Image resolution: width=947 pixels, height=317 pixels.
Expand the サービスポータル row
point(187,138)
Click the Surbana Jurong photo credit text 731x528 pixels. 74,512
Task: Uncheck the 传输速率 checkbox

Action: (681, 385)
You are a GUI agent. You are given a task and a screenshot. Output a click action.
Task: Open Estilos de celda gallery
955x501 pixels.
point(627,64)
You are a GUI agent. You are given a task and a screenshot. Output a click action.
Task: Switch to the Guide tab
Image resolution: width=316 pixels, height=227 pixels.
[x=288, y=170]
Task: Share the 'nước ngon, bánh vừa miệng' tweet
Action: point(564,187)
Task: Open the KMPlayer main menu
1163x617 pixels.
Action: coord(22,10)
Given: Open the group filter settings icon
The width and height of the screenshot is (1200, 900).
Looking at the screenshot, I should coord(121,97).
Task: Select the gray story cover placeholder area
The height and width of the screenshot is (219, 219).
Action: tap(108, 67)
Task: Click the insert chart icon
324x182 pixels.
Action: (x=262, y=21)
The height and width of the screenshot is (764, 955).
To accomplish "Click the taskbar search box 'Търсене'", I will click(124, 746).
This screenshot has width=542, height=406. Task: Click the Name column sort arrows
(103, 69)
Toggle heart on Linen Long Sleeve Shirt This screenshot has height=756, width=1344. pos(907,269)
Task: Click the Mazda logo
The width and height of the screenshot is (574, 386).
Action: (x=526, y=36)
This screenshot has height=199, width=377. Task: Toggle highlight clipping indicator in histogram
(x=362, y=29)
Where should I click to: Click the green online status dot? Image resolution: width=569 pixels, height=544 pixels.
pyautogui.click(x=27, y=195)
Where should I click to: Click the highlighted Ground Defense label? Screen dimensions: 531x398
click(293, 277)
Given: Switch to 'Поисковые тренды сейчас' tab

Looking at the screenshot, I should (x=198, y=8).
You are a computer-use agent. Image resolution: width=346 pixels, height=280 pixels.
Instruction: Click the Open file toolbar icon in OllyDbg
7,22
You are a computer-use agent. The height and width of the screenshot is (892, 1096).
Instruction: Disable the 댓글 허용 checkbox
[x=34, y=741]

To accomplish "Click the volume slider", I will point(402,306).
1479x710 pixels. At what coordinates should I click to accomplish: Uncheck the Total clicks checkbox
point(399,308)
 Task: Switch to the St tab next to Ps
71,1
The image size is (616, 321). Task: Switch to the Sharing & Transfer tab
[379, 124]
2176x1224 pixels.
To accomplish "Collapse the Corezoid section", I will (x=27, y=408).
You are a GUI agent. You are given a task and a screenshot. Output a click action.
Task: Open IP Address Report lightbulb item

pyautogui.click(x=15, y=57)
--------------------------------------------------
Problem to work on: Give back the lines of the data exactly as they are written, from the first line through the line containing "Task: Switch to the Guide tab".

Finished exercise:
Image resolution: width=947 pixels, height=317 pixels.
Expand the サービスポータル row
point(187,138)
Click the Surbana Jurong photo credit text 731x528 pixels. 74,512
Task: Uncheck the 传输速率 checkbox

Action: (681, 385)
You are a GUI agent. You are given a task and a screenshot. Output a click action.
Task: Open Estilos de celda gallery
955x501 pixels.
point(627,64)
You are a GUI agent. You are given a task and a screenshot. Output a click action.
Task: Switch to the Guide tab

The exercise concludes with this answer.